The trouble with Delia’s leadership is that it has exposed a major faultline in the PN. He may have been fairly and popu­larly elected, but Daphne Caruana Galizia’s attack at the very moment when the party was trounced and humiliated was devastating to Delia.

The last thing Delia needs is a village lawyer image

The background is a certain systemic difference between the two parties. The PL is predominantly working class. Give or take a few strays, most Labour supporters are themselves working class or have working-class family histories. Among the things that hold the party together, class solidarity is of prime importance.

The PN is a rather more complicated animal. At its best, it brought together people from highly disparate class backgrounds. This coexistence of sorts was consolidated by Eddie Fenech Adami, whose appeal cut across class distinctions and whose political projects embraced the welfare system put in place by earlier Labour governments.

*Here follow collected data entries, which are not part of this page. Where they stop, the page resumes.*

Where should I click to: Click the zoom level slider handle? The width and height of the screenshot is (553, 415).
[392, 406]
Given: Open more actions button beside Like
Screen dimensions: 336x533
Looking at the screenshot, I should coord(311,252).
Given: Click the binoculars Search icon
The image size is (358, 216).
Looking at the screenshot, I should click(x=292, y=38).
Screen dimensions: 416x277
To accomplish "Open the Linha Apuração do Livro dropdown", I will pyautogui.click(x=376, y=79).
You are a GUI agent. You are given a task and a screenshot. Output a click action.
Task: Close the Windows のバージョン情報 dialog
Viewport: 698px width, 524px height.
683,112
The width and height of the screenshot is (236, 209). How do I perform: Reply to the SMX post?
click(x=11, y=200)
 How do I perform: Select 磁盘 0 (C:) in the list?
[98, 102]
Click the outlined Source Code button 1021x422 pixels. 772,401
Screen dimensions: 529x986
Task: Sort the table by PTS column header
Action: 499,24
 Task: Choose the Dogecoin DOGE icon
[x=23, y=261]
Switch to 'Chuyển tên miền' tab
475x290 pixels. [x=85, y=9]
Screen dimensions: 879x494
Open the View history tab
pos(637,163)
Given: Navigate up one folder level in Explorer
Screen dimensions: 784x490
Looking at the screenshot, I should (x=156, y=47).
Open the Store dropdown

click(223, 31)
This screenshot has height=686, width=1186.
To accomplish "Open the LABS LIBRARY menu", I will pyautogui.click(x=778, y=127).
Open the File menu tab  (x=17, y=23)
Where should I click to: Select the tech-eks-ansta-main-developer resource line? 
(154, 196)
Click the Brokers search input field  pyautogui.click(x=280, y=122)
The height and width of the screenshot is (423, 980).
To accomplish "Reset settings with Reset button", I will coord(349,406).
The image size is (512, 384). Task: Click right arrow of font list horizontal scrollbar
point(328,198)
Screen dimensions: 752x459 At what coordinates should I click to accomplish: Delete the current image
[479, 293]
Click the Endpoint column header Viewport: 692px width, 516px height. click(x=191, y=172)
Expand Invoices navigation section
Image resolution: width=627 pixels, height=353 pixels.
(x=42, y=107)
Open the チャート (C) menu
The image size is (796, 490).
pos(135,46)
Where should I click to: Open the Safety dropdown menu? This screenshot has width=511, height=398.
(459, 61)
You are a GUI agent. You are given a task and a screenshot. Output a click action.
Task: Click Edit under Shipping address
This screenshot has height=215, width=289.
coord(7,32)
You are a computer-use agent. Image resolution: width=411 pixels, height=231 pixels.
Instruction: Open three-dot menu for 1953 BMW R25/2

And yet, a coexistence is just that. Caruana Galizia was perhaps the best indicator of just how volatile the PN class alliance was. It’s worth remembering that her early assessment of Fenech Adami was to call him a “village lawyer”. Nationalists from modest backgrounds never quite sto­mached her – they only tolerated her because she dissed Labour (‘issawwathom’) better than anyone else.

The cracks in the PN class alliance are older than Delia’s leadership. What had been an easy majority was nowhere to be seen as early as 2008, when the party won by not quite 2,000 votes. It is to Muscat’s credit that Labour managed to capitalise on that gaplessness, to attract a number of significant faces, and to further destabilise the PN. Unlike the partit, the moviment had the capacity to cut across class.

Then, last August, the PN leadership contest came along. No one in the party was in any shape to take punches, but that’s exactly what Delia got from Caruana Galizia. Her last post is now a legend, but her penultimate one was about Delia’s horrendous posture, flashy watch, neck that stuck out like a tortoise’s, and granny-about-to-bring-out-her-knitting face.

As expected, the people in the PN who had never digested Caruana Galizia closed ranks around Delia. Her attack probably (and unwittingly) helped him win the leadership contest, but it also made him a leader who does not enjoy the support of a sizeable chunk of the party. That chunk is class based and made up of people from a certain background who have always and enthusiastically embraced what Caruana Galizia stood for.

Unlike Fenech’s a year ago, Delia’s main task is not to convince people at large that he’s a pleb at heart who drinks coffee in a glass. On the contrary, it is to try to bring back the people in the PN who think that pastizzi are common and crude (even as they guzzle them). It may not be a sizeable faction, but it’s an influential one that enjoys a strong presence in the English-language press, for example.

The last thing Delia needs is a village lawyer image. It will work for him just as it did for Fenech Adami, only in the opposite direction.